The lines to copy are those in the records below that hold the word "agent".

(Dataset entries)
......
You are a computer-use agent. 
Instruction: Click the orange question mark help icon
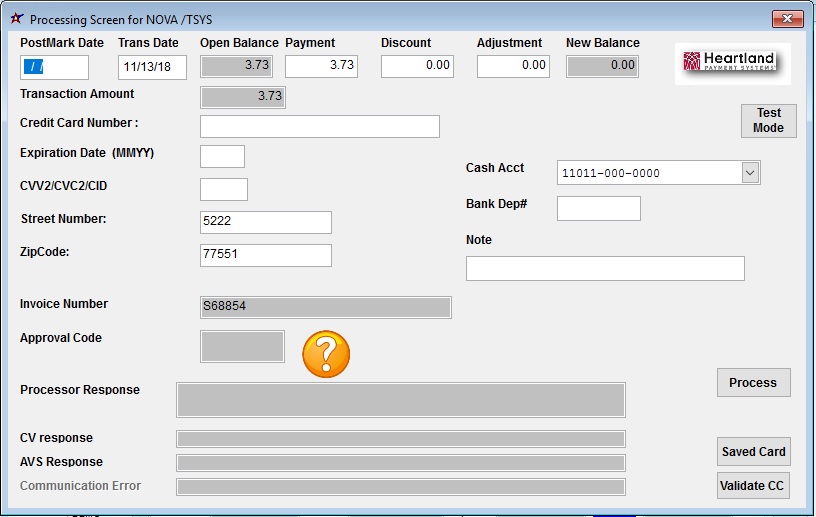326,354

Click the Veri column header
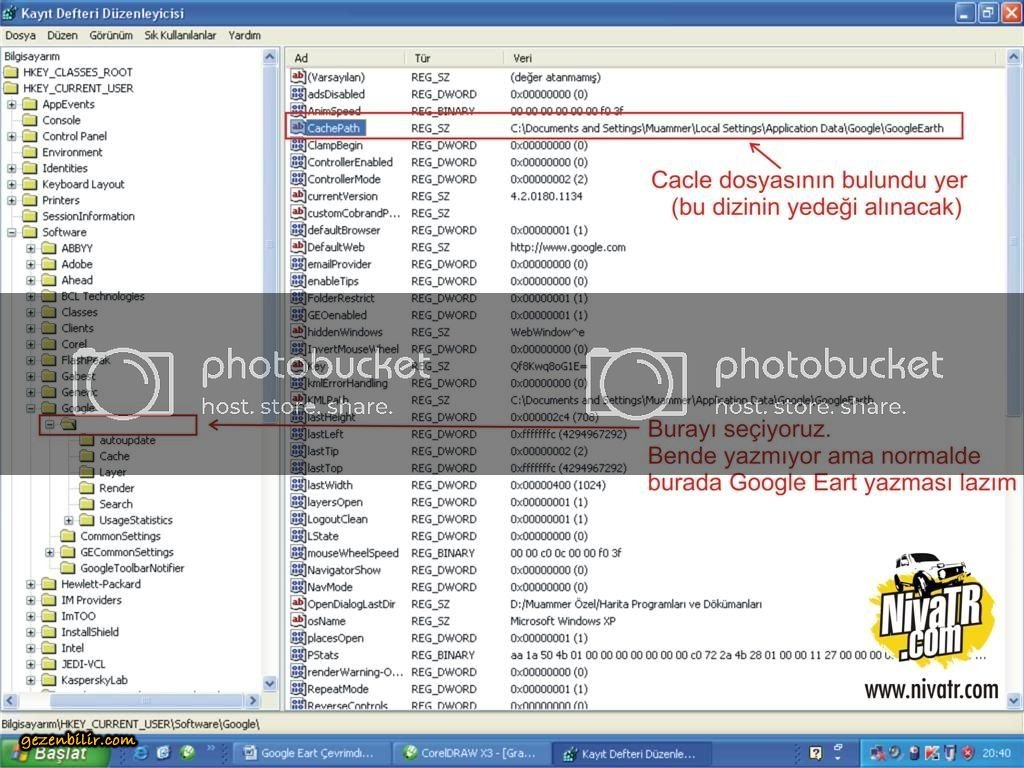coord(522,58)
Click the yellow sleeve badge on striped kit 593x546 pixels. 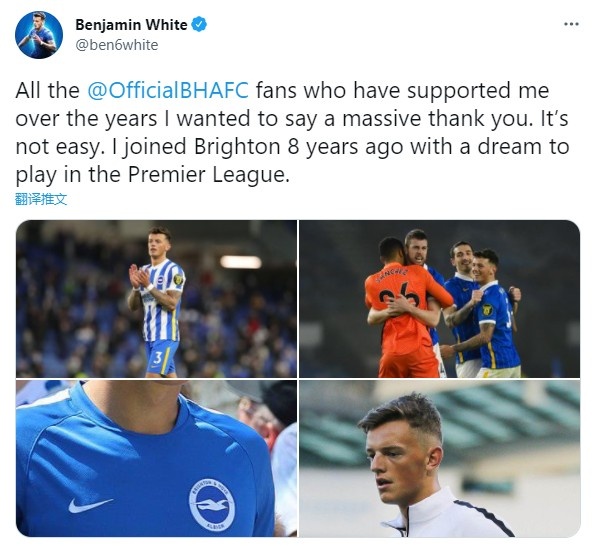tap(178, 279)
......
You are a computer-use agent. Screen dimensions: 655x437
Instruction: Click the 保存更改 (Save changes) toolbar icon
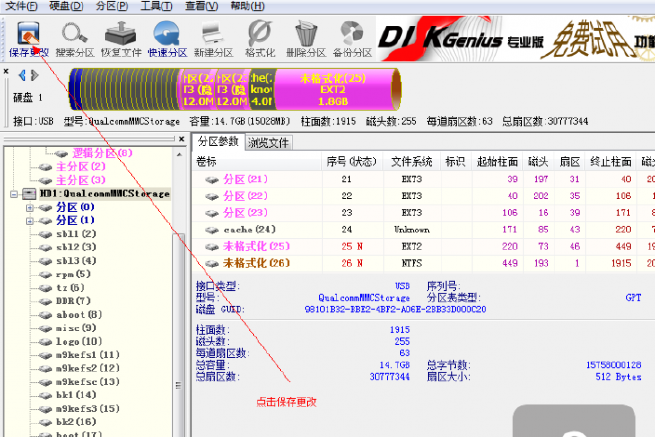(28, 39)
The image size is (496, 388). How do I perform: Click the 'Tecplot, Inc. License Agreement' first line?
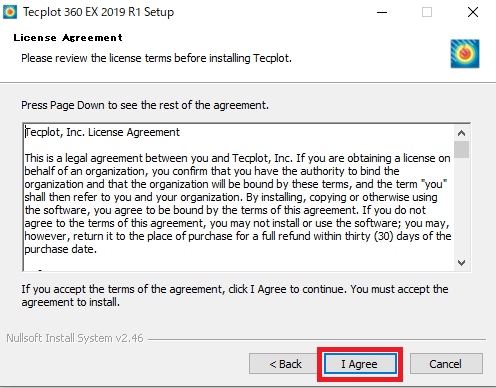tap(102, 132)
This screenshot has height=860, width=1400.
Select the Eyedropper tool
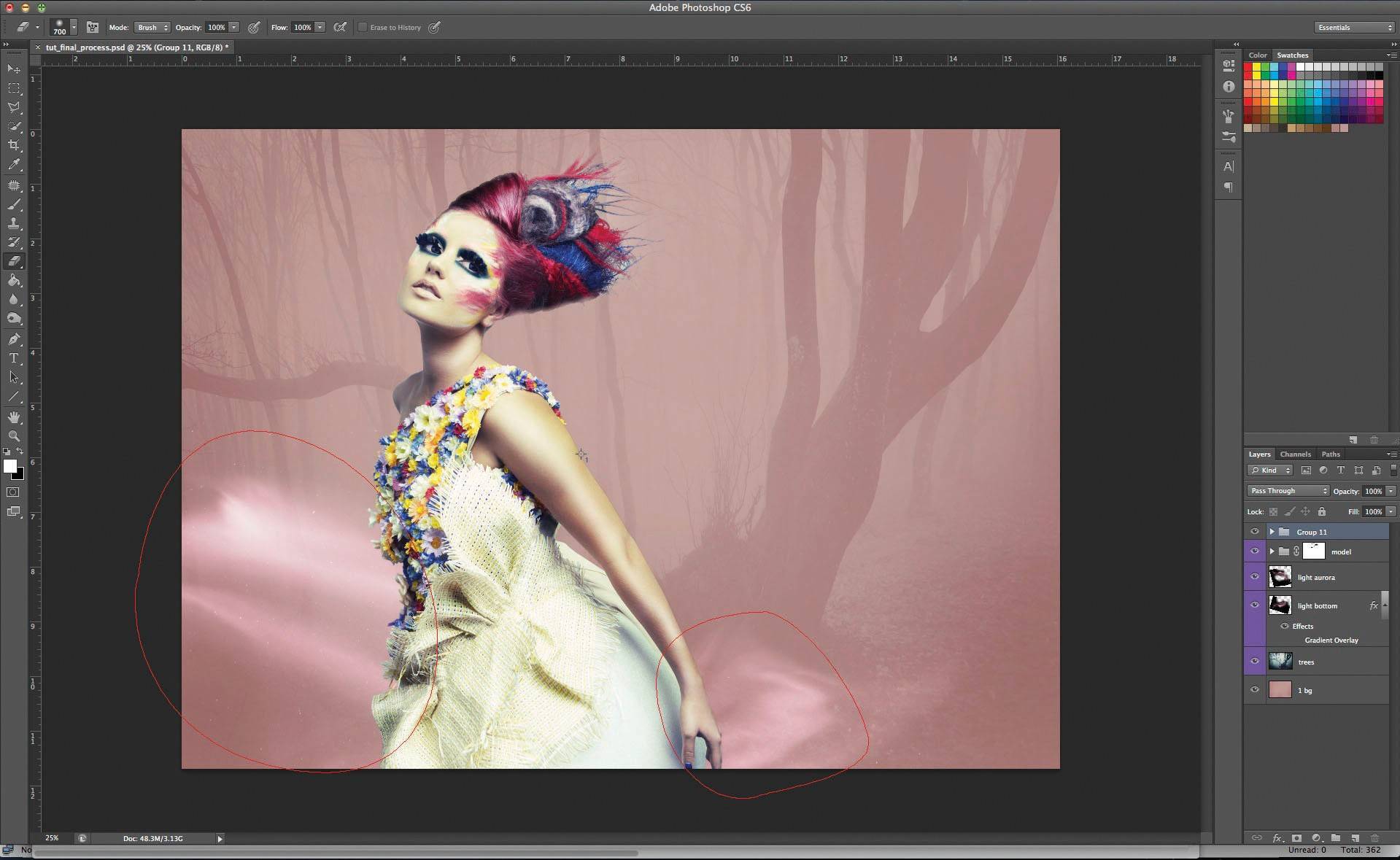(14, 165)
......
▶ **EXERCISE OUTPUT**
You are a computer-use agent. 
You are a computer-use agent. Screen dimensions: 655x437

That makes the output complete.